Twice, Ms. Fenton said, she found apartments, but was afraid to sign leases because she was not sure FEMA's promised rental assistance would arrive.
Filing paperwork was a constant headache. Faxes to and from agencies seemed to disappear regularly. "It was like Russian roulette," she said.
FEMA granted her an extension to stay at the hotel, she said, but then forgot to issue an authorization code for the second of the two rooms her family occupied. That meant more time pleading on the phone.
Only one little problem: The woman was arrested yesterday for allegedly falsely claiming to be a victim of Hurricane Katrina and taking thousands of dollars in aid from state and federal agencies.
The New York Times reported the news today:
The woman, Donna Fenton, 37, was charged by Brooklyn prosecutors with several counts of welfare fraud and grand larceny, the latest additions to a long record of fraud, arrests and legal disputes stretching from Mississippi to New York.
Ms. Fenton was the subject of an article in The New York Times on March 8, more than a month after Brooklyn prosecutors, prompted by suspicious officials at the city's welfare agency, began investigating her.
That article described what Ms. Fenton said were her efforts to re-establish her family in New York after fleeing from Biloxi, Miss., in the wake of Hurricane Katrina. In the article, Ms. Fenton, who said she had attended high school in New York, described what she said were her efforts to obtain rent assistance and emergency cash aid from the Federal Emergency Management Agency, other government agencies and several charities.
The article was based on interviews with Ms. Fenton, caseworkers with the Salvation Army, employees of the Ramada Plaza Hotel in Queens, where Ms. Fenton lives, and Amanda McGee, who described herself as the fiancée of Ms. Fenton's oldest son. Ms. Fenton said that she lived at the hotel with her five children, and that her husband had come with her from Biloxi but was living elsewhere in New York.
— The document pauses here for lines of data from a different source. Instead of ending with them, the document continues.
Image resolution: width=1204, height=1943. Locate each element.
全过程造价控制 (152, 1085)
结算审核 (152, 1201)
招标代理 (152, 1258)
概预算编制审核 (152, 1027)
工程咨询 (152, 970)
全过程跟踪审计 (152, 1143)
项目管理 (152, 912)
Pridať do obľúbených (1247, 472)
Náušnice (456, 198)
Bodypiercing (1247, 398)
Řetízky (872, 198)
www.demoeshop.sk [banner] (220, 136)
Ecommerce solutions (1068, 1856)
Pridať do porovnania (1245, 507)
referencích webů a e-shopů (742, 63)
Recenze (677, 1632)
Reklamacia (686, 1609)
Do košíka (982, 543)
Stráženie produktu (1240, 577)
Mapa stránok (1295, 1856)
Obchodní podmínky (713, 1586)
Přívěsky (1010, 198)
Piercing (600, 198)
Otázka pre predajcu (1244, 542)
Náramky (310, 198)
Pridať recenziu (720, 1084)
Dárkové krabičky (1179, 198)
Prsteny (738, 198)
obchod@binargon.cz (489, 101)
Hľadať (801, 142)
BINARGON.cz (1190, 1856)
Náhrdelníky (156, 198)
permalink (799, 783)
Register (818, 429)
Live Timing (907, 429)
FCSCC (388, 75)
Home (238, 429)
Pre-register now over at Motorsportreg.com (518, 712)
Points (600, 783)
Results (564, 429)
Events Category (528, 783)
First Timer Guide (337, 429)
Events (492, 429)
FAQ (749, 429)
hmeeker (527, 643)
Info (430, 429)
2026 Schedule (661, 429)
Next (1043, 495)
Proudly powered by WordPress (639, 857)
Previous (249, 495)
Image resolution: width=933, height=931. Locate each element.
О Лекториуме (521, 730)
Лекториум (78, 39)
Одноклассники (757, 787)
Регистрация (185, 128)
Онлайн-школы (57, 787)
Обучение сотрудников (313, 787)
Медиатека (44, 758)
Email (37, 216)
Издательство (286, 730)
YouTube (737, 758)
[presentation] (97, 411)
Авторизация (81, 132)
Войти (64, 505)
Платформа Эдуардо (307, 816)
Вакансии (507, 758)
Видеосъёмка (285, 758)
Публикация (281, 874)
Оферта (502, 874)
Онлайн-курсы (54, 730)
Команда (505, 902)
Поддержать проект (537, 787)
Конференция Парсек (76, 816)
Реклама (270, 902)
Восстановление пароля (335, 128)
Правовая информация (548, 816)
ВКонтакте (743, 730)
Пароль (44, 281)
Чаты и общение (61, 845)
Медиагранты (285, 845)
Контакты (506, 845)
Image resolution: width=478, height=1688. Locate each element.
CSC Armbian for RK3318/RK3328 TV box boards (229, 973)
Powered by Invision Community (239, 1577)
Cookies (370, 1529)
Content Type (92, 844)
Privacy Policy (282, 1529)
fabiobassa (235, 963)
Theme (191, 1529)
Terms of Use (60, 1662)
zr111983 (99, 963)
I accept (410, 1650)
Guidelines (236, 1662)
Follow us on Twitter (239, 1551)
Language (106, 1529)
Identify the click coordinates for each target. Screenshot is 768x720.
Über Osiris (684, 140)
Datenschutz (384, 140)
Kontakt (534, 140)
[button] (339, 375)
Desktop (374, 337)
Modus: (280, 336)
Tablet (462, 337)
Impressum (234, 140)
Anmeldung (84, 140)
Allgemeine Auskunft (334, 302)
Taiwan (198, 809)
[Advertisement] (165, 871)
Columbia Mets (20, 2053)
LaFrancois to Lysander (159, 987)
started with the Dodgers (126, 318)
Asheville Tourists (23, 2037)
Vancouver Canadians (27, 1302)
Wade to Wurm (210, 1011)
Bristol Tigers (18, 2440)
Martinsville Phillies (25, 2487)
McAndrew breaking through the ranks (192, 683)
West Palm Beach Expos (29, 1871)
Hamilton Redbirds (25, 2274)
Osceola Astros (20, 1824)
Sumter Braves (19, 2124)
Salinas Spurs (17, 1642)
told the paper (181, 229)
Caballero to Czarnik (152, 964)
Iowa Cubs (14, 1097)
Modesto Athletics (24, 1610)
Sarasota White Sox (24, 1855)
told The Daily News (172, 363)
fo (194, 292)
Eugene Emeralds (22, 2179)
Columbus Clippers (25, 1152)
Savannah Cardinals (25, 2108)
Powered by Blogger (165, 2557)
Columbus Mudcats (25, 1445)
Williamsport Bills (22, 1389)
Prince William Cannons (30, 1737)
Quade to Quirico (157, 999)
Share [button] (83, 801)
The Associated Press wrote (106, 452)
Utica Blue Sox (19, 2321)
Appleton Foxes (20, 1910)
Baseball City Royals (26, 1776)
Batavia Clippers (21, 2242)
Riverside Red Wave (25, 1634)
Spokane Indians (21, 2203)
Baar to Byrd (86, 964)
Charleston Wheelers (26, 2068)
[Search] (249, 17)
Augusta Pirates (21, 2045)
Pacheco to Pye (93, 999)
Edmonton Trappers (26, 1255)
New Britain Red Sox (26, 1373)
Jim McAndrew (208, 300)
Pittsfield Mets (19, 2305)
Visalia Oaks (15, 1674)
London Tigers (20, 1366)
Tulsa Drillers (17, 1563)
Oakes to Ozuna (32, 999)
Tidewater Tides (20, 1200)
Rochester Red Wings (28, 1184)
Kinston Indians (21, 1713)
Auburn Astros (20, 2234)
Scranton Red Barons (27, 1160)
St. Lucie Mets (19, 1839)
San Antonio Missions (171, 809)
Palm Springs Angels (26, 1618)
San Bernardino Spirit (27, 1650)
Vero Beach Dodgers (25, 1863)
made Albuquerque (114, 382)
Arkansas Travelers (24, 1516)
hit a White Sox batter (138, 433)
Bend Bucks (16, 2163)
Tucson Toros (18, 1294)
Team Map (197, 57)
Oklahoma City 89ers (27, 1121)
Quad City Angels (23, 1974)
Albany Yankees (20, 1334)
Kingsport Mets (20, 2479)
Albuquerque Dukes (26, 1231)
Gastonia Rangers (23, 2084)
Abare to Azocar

The Times did not verify many aspects of Ms. Fenton's claims, never interviewed her children, and did not confirm the identity of the man she described as her husband. [Editors' Note Appended]
As Mary Katharine Ham points out at Hugh Hewitt:
The Times didn't even go so far as to verify that the woman had the children she claimed she did. Why check the story if the narrative already, so conveniently tells the story you want told?
This would be considered an extraordinary screw-up and embarrassment at any newspaper. The tiniest weekly would discipline its reporter, mourn for the credibility lost, and apologize profusely to its readers.
At the NY Times, this is commonplace.